Several methodological considerations need to be taken into account in order to make an accurate interpretation of the results in this study. Regarding internal validity, our selection procedure and the low rate of non-response support the representativeness of our sample compared with our reference population (all healthy pregnant women from a defined geographical area). Secondly, weight data were selfreported retrospectively when information was not available in the maternal pregnancy document. Thirdly although recall bias derived for self-reported physical activity information cannot be ruled out, it should be present in a lower degree than that affecting other studies in which information was collected at the end of pregnancy or after delivery [10,44-46]. Furthermore, the questionnaire used to obtain information about LTPA has been validated in a Spanish adult population [47], as well as in Spanish pregnant women [48].
In conclusion, the decreased of Total Mean Energy Expenditure during pregnancy compared with before pregnancy is considerable for all BMI categories women. Some resilience is noted within ‘Transportation’ and ‘Household/caregiver’ domains, with the exception of ‘LTPA’ and ‘Occupational activity’, decreasing in all women respecting prior to pregnancy. This suggests that physical activity interventions could be effective among women planning pregnancies, and those in the early stages of pregnancy to avoid the decreasing domains and capitalize on the resilience.
Pregnancy is a recognized naturally occurring transition event when women are receptive to behavior change [49]. Therefore, motivating women from all BMI categories to be physically active when planning a pregnancy, in the early stages of pregnancy and throughout pregnancy, could potentially impact on longer term physical activity among women. The identification of activity domains in this study which are most like to be resilient to pregnancy, and those which are most likely to change provides useful information on activity type which would be prudent to include in interventions.
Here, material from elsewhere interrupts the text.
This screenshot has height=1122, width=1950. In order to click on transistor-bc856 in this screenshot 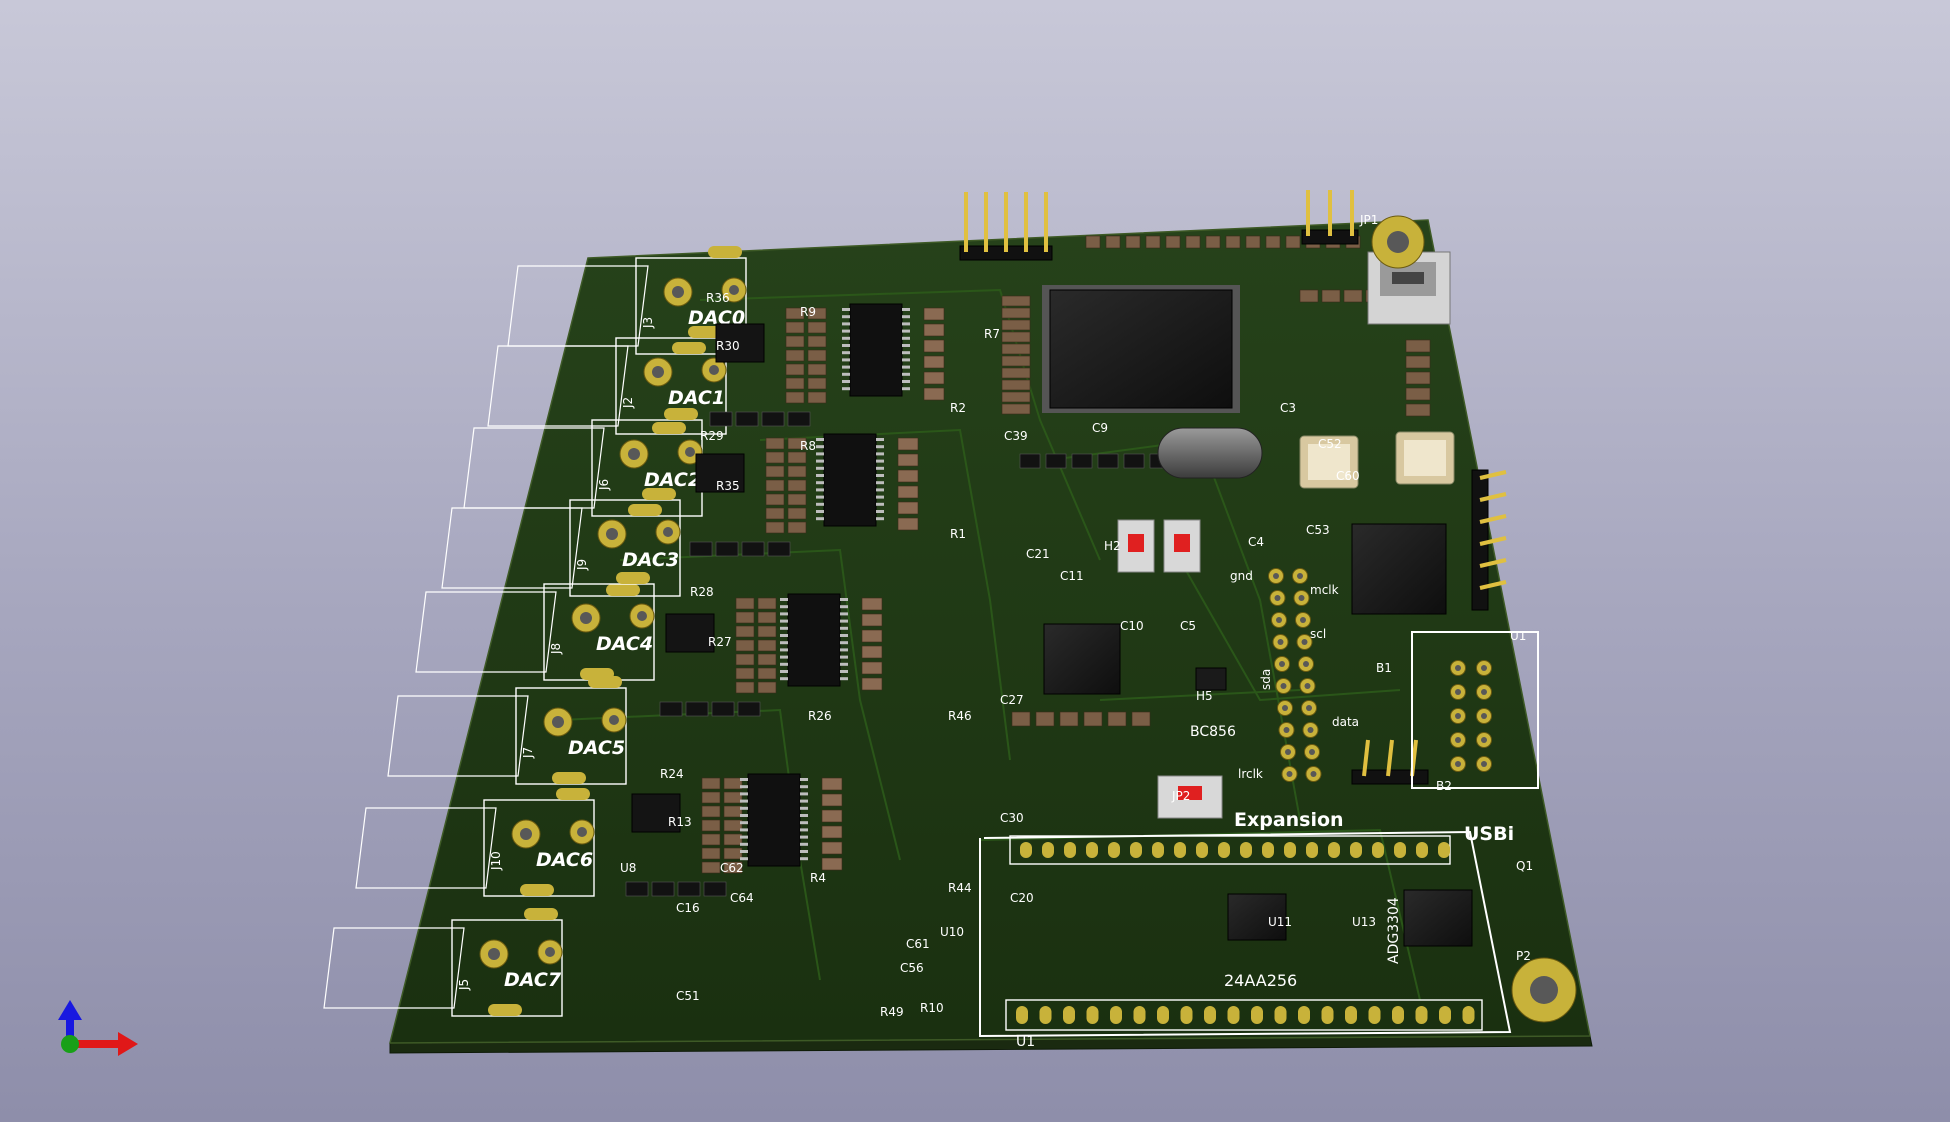, I will do `click(1211, 679)`.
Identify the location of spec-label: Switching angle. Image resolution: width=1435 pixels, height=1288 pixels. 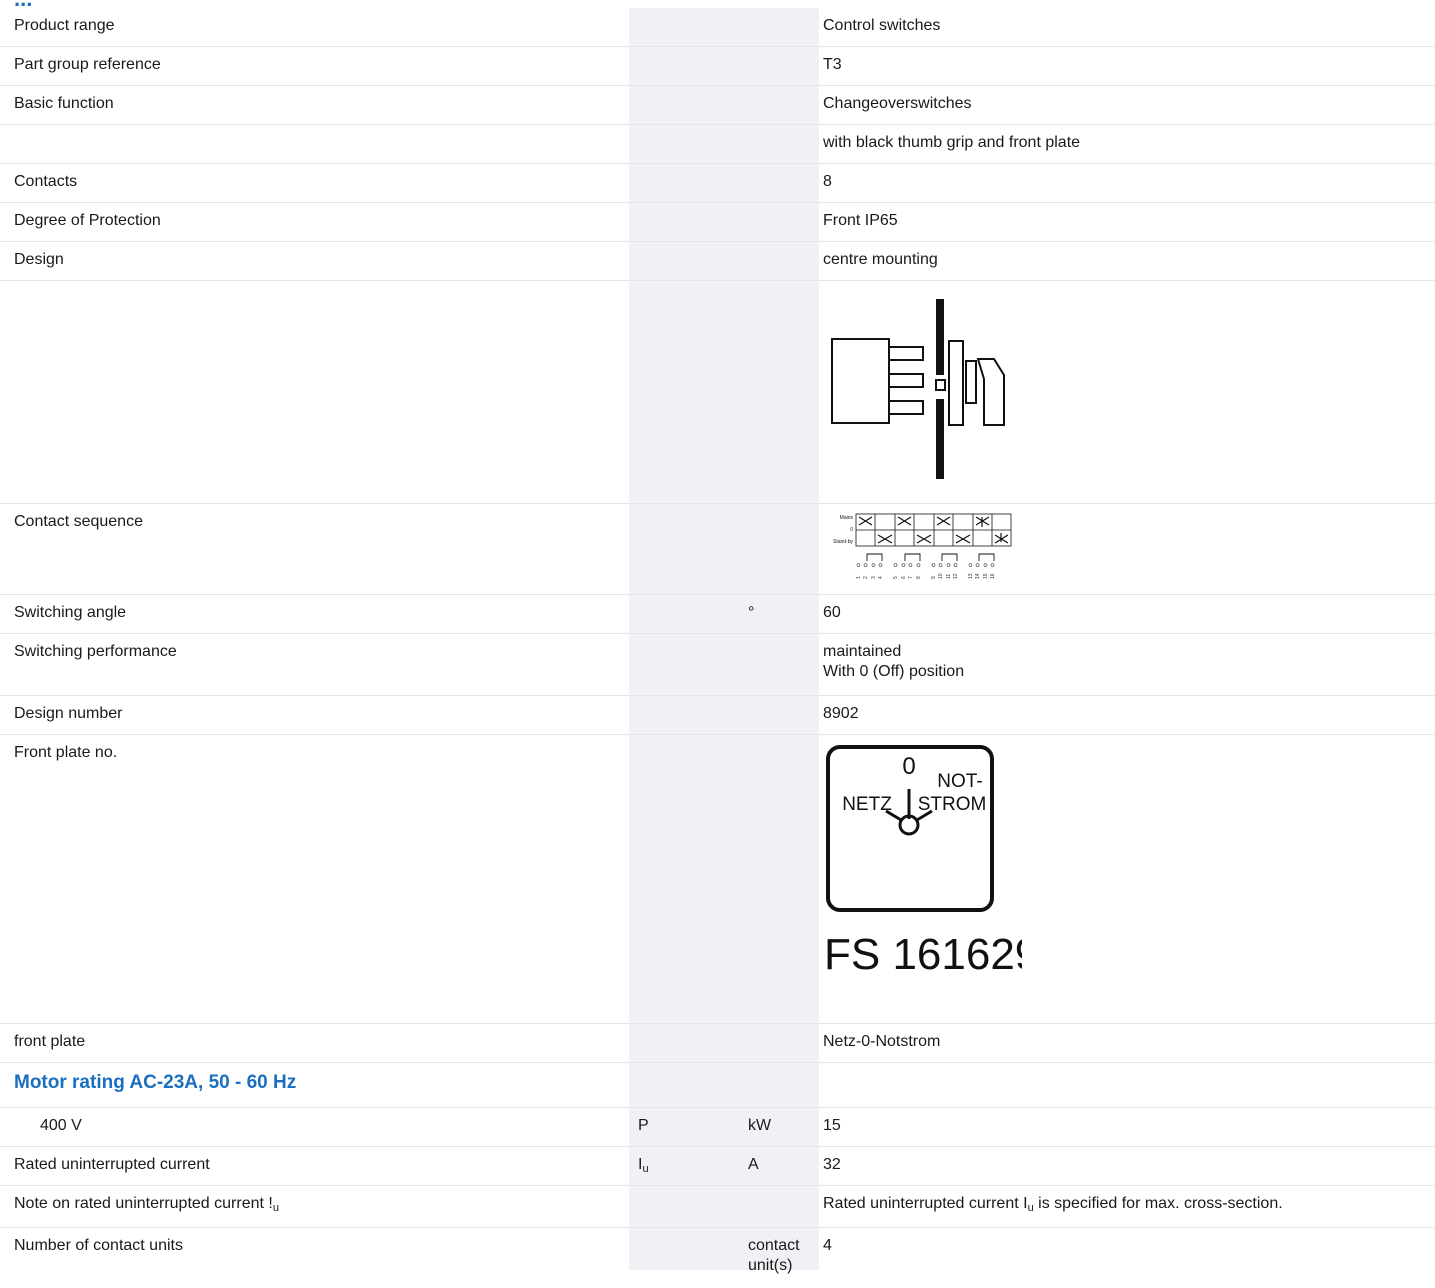
(70, 612).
In relation to occupational activity there may be limited effectiveness of interventions, as occupational status is potentially highly changeable among pregnant women, and particularly postnatal continuation of occupational activity intervention would be limited due to maternity leave. However, interventions incorporating LTPA (potentially in conjunction with occupational activity intervention) and transportation on foot, and television reduction counselling could help to increase the proportion of moderate intensity activity, decrease sedentary activity domains, and assist women in meeting activity recommendations. Further exploration of acceptable forms of LTPA and occupational activity domains with women planning a pregnancy, during pregnancy, and after pregnancy would also be prudent to ensure the components of any intervention are acceptable to women (of all BMI groups).